Как все это случилось,
В какие вечера?
Три года ты мне снилась,
А встретилась вчера.
И сердцу вдруг открылось,
Что мне любить пора.
Три года ты мне снилась,
А встретилась вчера.
Мне тебя сравнить бы надо
С первою красавицей,
Что своим веселым взглядом
К сердцу прикасается,
Что походкой легкою
Подошла, нежданная,
Самая далекая,
Самая желанная.
Как все это случилось,
В какие вечера?
Три года ты мне снилась,
А встретилась вчера.
И сердцу вдруг открылось,
Что мне любить пора.
Три года ты мне снилась,
А встретилась вчера.
Стихи совершенно прелестные. Фатьянов обладал каким-то шестым чувством, очень лиричным и ясным. В сущности, все свои самые лучшие стихи он написал экспромтом.

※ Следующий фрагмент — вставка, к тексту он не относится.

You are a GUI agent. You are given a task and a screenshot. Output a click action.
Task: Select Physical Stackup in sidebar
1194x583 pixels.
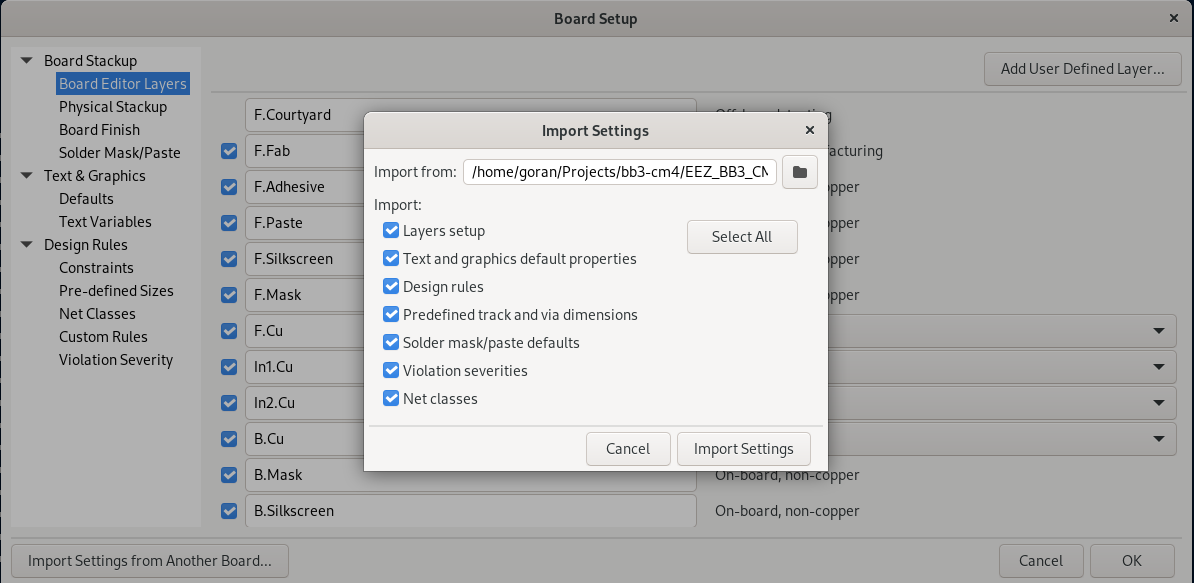(112, 107)
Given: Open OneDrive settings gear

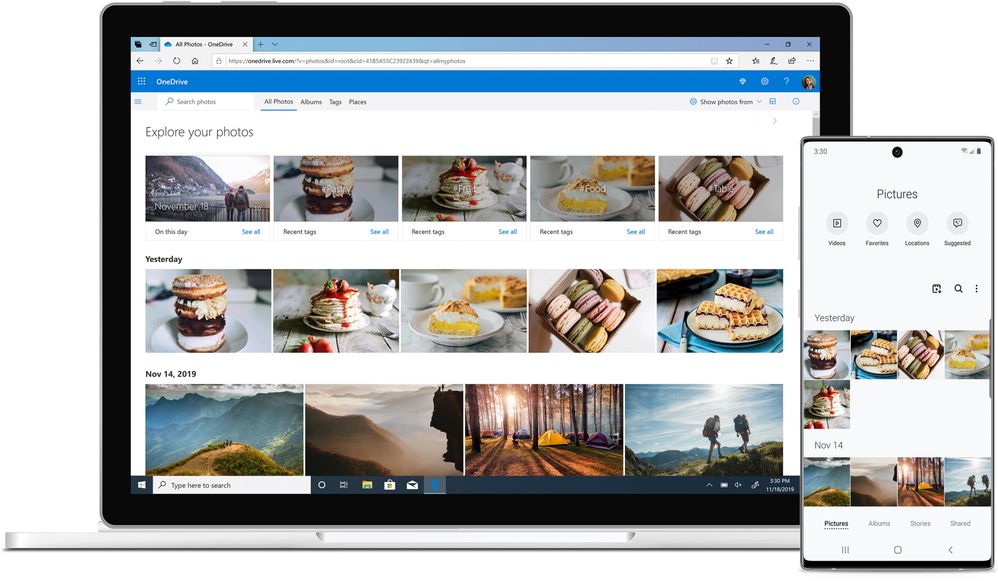Looking at the screenshot, I should [x=764, y=81].
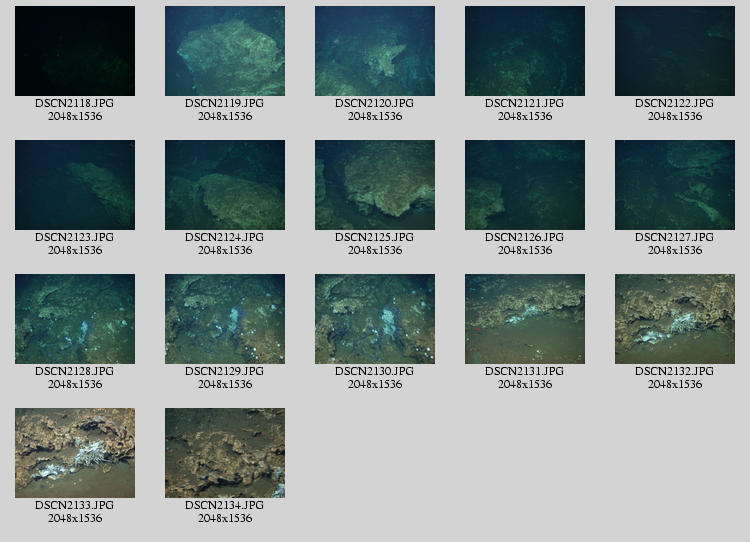View the DSCN2129.JPG thumbnail
The width and height of the screenshot is (750, 542).
point(225,319)
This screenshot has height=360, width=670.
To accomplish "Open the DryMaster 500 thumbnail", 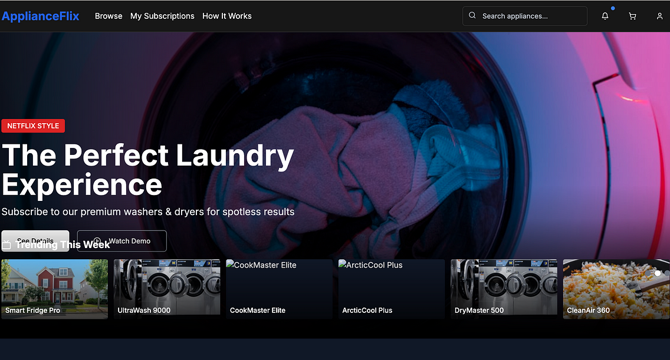I will (504, 289).
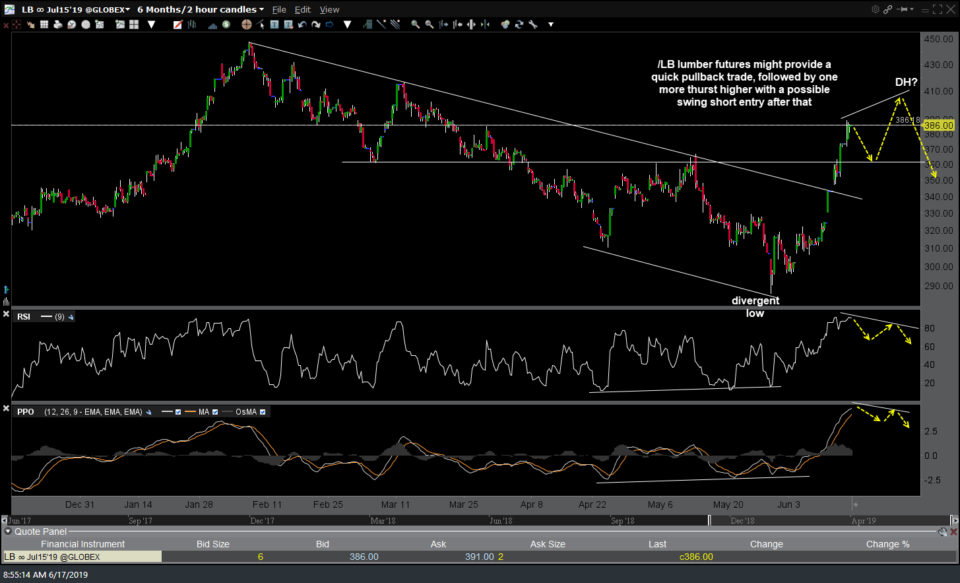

А в жизни с ним мы были очень дружны, и еще с Васей Соловьевым-Седым. В те времена это были мои самые лучшие друзья. У меня вообще не так много было поэтов для песен. Это был Женя Долматовский. Был Матусовский, с которым у нас, в общем, получались песни, которые потом не имели успеха. Я не знаю, может, я виноват, но популярности они не имели. А Фатьянов меня сразу привлек, когда я послушал те песни, которые он писал с Соловьевым-Седым. Я понял, что это мое тоже. С Васей у нас такой ревности не было. Но должен вам сказать, что песня Соловьева-Седого “Подмосковные вечера”, это уже не Фатьянов, настолько мне близка, что если бы Вася не написал ее, то написал бы я, потому что это интонационно, гармонически и по всем компонентам было абсолютно мое. Я жалею, что мало сейчас это исполняется, играют полную ерунду. У нас песни потеряли мелодичность напрочь. Только один ритм и грохот, по-видимому, для людей, не имеющих музыкального слуха.